If you are designing a product then you surely don't want to limit its use to particular computer models and productions runs, and you don't even know that the user won't plug your device into something else with a USB port. So you should not assume that the host will provide any protection. One thing is for sure though. If the USB port is protected by a polyfuse (which I know some are) then the maximum possible current must be a lot higher than the hold current, which should be similarly higher than the USB port's rating.

If you need actual numbers then I suggest testing as many computers (and other host devices) as you can, using a USB load tester. Alternatively you could start an online survey, or look for existing surveys asking people to report the maximum current their USB ports can provide. This will provide more accurate data than polyfuse specs, since the actual trip current and time is dependent on its thermal characteristics when installed in the device.

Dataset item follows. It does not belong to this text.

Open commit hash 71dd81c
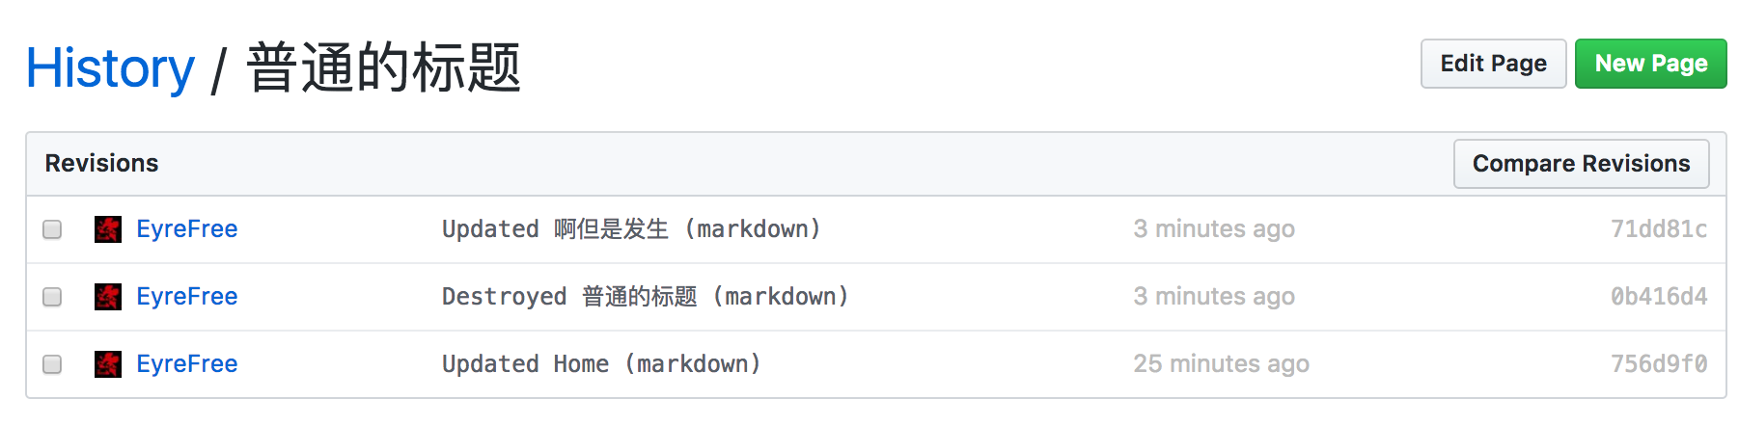Viewport: 1739px width, 426px height. click(x=1658, y=229)
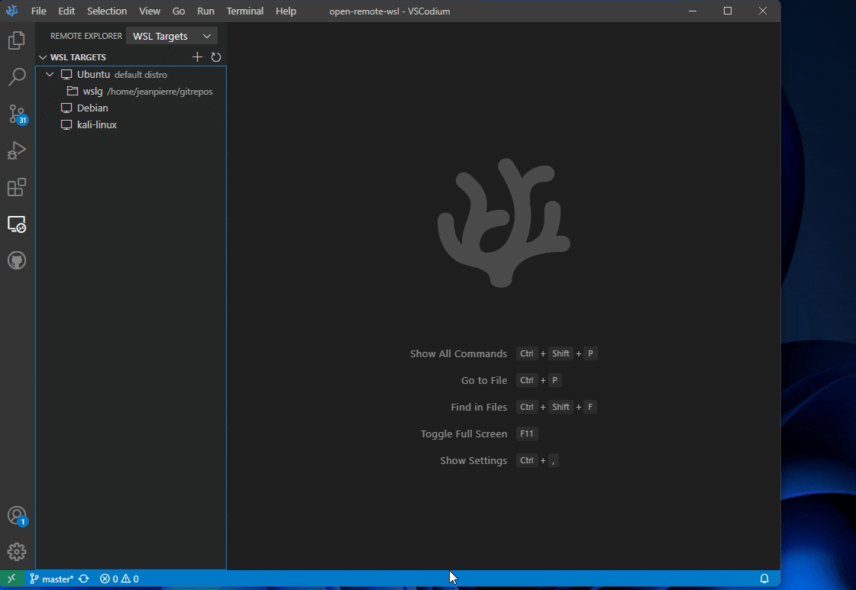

There are no fuses in the general USB 3.0 controller (unless you count an electronic fuse circuit as a fuse). The fusing is provided by a mosfet that is built into an IC (host controller or external mosfet) with a current level detection circuit. If the current goes beyond the spec, then the circuit is shut down. With USB 2.0 and earlier the current limit is provided by the host controller and that limit is 500mA.

Source: https://www.usb.org/sites/default/files/usb_20_20190524.zip (USB 2.0 ECN VBUS Max Limit.pdf)

A device cannot sink more current than is sourced, and it is my understanding (based on observation of shorted USB ports that I have shorted) that all ports have some kind of over current detection (and will flag the port in the OS when the current is overdrawn and shut down power to the port) .

Here is a good question on the current outputs of each spec: https://superuser.com/questions/1131515/usb-c-to-usb-a-cable-usb-3-0-with-high-current-at-2m-length If the manufacturer does not report which port belongs to each spec, then there isn't a good way to find out unless the circuit is reverse engineered. Many manufacturers produce USB ports that are out of spec.